History of Life on Earth Notes

How Old is Earth?

  • Estimated age: 4.5 billion years old.
  • Alexander Ivanovich Oparin: Proposed early Earth's reactive atmosphere and "primordial soup" oceans.

Origin of Life

  • Stanley Miller and Harold Urey: Experiment simulating early atmosphere with hydrogen, methane, ammonia, and water, yielding amino acids.
  • Microscopic cell-like structures appeared 200-300 million years ago.
    • Protenoid microspheres: Selectively permeable membrane; simple energy storage/release.
  • Possible locations:
    • Soil surfaces
    • Interstellar space
    • Atmosphere
    • Oceans (though less likely due to high sodium and chlorine content)

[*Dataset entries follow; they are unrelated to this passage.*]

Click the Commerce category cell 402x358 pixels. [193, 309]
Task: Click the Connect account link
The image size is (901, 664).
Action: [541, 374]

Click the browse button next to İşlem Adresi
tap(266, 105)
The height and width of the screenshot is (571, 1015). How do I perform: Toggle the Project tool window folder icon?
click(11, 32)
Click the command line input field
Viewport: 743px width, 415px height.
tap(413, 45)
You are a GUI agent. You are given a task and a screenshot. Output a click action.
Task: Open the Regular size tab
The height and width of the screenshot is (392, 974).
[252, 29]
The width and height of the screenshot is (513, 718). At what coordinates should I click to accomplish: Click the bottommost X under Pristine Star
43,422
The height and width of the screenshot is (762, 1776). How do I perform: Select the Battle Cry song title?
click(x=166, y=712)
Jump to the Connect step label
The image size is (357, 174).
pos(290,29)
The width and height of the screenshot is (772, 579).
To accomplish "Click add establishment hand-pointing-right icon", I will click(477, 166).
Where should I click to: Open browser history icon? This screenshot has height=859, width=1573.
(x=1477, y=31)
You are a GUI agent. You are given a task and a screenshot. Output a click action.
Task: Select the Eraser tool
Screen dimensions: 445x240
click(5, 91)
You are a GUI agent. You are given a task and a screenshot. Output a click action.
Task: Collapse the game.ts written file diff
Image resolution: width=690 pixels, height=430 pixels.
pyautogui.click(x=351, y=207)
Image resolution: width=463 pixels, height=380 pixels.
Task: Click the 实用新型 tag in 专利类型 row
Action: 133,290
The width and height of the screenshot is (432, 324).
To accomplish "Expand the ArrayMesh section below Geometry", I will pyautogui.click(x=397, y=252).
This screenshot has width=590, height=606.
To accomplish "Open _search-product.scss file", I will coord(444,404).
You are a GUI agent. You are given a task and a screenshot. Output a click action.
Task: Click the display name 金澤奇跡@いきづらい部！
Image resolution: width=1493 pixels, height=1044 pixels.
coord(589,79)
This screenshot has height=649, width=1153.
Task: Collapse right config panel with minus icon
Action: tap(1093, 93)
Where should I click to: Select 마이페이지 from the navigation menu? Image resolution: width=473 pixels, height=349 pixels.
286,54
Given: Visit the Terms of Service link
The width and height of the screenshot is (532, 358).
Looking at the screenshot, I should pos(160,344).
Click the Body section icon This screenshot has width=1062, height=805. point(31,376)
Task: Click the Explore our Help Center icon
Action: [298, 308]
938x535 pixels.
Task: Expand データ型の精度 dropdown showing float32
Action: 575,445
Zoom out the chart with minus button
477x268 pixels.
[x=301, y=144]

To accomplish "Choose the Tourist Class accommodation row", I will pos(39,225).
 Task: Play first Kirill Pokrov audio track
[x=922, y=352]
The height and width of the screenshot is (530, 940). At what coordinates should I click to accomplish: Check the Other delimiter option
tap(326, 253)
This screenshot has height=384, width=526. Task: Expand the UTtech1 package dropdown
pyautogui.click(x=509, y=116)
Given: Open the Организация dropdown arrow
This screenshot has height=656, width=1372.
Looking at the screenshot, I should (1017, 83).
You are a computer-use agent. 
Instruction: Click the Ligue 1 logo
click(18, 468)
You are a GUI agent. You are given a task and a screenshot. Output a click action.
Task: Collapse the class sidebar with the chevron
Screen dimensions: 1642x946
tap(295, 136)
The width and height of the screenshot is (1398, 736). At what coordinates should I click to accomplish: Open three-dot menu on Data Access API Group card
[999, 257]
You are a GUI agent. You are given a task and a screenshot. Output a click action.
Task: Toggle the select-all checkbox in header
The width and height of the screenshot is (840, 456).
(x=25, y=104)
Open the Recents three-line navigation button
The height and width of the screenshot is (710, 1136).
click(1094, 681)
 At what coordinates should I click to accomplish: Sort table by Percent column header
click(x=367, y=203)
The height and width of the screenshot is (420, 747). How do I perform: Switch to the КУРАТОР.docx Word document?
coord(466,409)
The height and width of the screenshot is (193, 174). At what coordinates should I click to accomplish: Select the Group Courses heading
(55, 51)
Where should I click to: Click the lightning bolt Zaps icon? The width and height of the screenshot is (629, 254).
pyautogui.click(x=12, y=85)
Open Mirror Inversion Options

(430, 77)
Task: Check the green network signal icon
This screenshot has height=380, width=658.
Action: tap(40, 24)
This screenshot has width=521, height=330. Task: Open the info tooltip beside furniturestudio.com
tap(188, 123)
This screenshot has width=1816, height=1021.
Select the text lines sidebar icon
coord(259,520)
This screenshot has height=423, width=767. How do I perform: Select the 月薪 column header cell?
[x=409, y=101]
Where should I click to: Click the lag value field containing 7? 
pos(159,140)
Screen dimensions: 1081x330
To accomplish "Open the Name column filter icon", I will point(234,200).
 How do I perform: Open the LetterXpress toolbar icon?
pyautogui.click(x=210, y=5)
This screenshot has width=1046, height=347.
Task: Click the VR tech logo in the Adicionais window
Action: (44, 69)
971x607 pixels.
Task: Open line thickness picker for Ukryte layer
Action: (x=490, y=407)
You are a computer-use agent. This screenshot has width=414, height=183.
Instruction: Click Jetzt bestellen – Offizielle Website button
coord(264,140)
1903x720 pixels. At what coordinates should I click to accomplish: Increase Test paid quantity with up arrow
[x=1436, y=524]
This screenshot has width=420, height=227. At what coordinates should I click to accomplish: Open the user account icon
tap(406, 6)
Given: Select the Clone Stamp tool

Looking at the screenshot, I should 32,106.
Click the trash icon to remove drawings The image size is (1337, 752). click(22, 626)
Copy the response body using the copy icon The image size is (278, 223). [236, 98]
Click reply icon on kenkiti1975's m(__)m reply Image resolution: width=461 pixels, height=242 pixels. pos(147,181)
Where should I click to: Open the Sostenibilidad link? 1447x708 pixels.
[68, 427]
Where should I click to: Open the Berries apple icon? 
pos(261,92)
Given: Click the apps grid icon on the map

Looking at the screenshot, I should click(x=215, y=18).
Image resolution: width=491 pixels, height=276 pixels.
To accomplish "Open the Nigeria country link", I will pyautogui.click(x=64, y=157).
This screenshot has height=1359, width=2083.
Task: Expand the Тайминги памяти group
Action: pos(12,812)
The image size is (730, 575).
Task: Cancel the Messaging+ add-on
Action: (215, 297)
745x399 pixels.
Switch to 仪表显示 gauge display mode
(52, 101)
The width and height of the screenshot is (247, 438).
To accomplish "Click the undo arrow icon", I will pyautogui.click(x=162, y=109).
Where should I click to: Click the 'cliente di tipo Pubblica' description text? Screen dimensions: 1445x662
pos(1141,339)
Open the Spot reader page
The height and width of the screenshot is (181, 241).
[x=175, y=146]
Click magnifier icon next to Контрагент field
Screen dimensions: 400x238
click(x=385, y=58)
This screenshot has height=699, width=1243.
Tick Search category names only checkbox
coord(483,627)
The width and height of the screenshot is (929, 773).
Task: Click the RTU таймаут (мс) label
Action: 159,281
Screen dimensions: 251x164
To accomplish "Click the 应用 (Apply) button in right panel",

Origin of Eukaryotic Cells

  • Endosymbiosis: Organism lives inside another.
  • Endosymbiotic theory: Eukaryotic cells formed symbiotic relationships with prokaryotic organisms.

Paleontology

  • Study of the history of life, including the origin and extinction of different groups.
  • Focuses on fossil remains, ecologies of the past, and organism evolution.
  • Example: Archaeopteryx lithographica shows dinosaur ancestry of birds

Geology

  • The study of rocks and Earth's materials

Geologic Time Scale

  • Calendar of Earth's history arranged chronologically.
  • Developed by studying rock layers and index fossils.
  • Divisions: Eon, Era, Period, Epoch.

Divisions of Geologic Time Scale

  • Eons: Largest divisions (hundreds of millions of years).
    • Phanerozoic: Organisms with skeletons or hard shells.
    • Proterozoic: First multicellular organisms; mass extinction.
    • Archaeozoic: First single-celled organisms.
    • Hadean: Earth's formation from dust and gases.
  • Precambrian Time: Proterozoic, Archaeozoic, and Hadean eons (almost 90% of Earth’s history).
  • Eras: Smaller time intervals within eons.
    • Phanerozoic divided into Paleozoic, Mesozoic, and Cenozoic.

Eras

  • Paleozoic: Marine organisms
  • Mesozoic: Age of Reptiles/Dinosaurs, appearance of flowering plants.
  • Cenozoic: Age of Mammals

Periods

  • Subdivisions of eras.
    • Proterozoic: Vendian/Ediacaran (soft-bodied underwater life).
    • Paleozoic: Cambrian, Ordovician, Silurian, Devonian, Carboniferous, Permian.

Periods Explained

  • Cambrian: Hard body parts evolved; most animal phyla appeared.
  • Ordovician and Silurian: Early cephalopods.
  • Devonian: Plants adapted to land; Age of Fishes.
  • Carboniferous and Permian: Reptiles evolved from amphibians.
  • Mesozoic: Cretaceous, Jurassic, and Triassic periods (age of dinosaurs).

Mesozoic Periods

  • Triassic: Dinosaurs appeared (e.g., Coelophysis).
  • Jurassic: Dinosaurs dominated land; Archeopteryx appeared.
  • Cretaceous: Reptiles were dominant; new dinosaurs evolved; meteorite-caused mass extinction.

Cenozoic Era

  • Divided into Tertiary and Quaternary periods.
    • Tertiary: Warm climate; flowering plants and grasses flourished.
    • Quaternary: "Age of Man"; ice ages; Homo sapiens evolved.

Epochs

  • Finer subdivisions (Cenozoic and parts of Mesozoic eras).
  • Geologic timescale is used to identify past organisms.